The case has been watched closely due to how it could be influential in how intellectual property infringement and First Amendment rights apply to NFTs and other aspects of the digital world. Hermès had sued the Los Angeles-based Rothschild, whose given name is Sonny Estival, for creating 100 MetaBirkins, colorful faux-fur Birkin-inspired NFTs, in November 2021. The luxury house argued that the NFTs confused consumers, diluted the brand, and impacted its in-the-works plans for NFTs. Rothschild’s lawyers countered that the two-dimensional digital tokens were a commentary on fashion’s fur-free initiative, an experiment in replicating the luxury handbag’s perceived value and also an act of artistic expression that is protected under the First Amendment.

By supporting Hermès in this case, the Chamber of Digital Commerce said it is not just advocating for one brand’s rights. “We are setting a precedent for the entire digital economy, ensuring that the trademarks which have become synonymous with trust and quality in the physical world carry the same weight in the digital one,” according to an online post highlighting the chamber’s statement in support of Creating Legal Accountability for Rogue Innovators and Technology (Clarity) Act.

The bipartisan Clarity Act would prohibit the federal government from utilizing blockchain technology developed by the Chinese Communist Party and other foreign adversaries to ensure these countries do not have a backdoor to access critical national security intelligence and Americans’ private information. The legislation is designed to protect American intellectual property, sensitive data, and national security by ensuring that the federal government takes this threat seriously and acts now with a coordinated response to counter potential risks. It was introduced last fall by U.S. Reps. Abigail Spanberger (D-VA-07) and Zachary Nunn (R-IA-03.)
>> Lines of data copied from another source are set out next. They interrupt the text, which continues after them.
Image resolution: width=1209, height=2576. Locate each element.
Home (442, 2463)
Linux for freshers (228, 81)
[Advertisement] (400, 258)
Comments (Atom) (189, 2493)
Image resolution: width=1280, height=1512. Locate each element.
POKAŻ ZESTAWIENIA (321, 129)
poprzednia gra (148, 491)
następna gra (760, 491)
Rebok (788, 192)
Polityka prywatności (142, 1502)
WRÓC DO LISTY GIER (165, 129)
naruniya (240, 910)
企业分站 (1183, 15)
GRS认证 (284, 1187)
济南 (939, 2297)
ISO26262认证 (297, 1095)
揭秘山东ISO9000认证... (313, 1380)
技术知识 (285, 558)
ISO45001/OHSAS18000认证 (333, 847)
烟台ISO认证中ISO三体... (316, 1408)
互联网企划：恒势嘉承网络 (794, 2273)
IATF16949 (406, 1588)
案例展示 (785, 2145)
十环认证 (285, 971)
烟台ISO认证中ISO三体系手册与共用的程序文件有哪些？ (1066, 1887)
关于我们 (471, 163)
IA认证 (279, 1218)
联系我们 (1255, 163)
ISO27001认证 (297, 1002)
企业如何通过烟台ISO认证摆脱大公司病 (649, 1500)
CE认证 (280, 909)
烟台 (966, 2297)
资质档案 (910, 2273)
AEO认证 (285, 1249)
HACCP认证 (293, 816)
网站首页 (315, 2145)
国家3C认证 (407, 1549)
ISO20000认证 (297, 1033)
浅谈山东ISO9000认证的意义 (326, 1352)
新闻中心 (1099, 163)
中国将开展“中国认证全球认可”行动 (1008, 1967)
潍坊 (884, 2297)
In its amicus brief, which was filed in Manhattan federal court Friday, the chamber argued that traditional tests for trademark infringement, such as the likelihood of confusion analysis, should apply to digital goods and NFTs. The organization contends that our digital future “depends on the clear and consistent application of trademark law to avoid misleading consumers and infringing on brands’ and creators’ right to enter the metaverse when they choose.”  

Rothschild garnered his own support in November when an amicus brief spearheaded by the Brooklyn-based viral art collective Mschf was filed. Many know MSCHF for routinely treading on designers’ and major brands’ trademarks through its limited-run product drops. Last fall’s brief was written by Harvard Law School’s vice dean for experiential and clinical education Christopher Bavitz. The brief included co-signers Cthdrl, Alfred Steiner, Jack Butcher, and the Authors Alliance, an organization that represents 2,300 authors.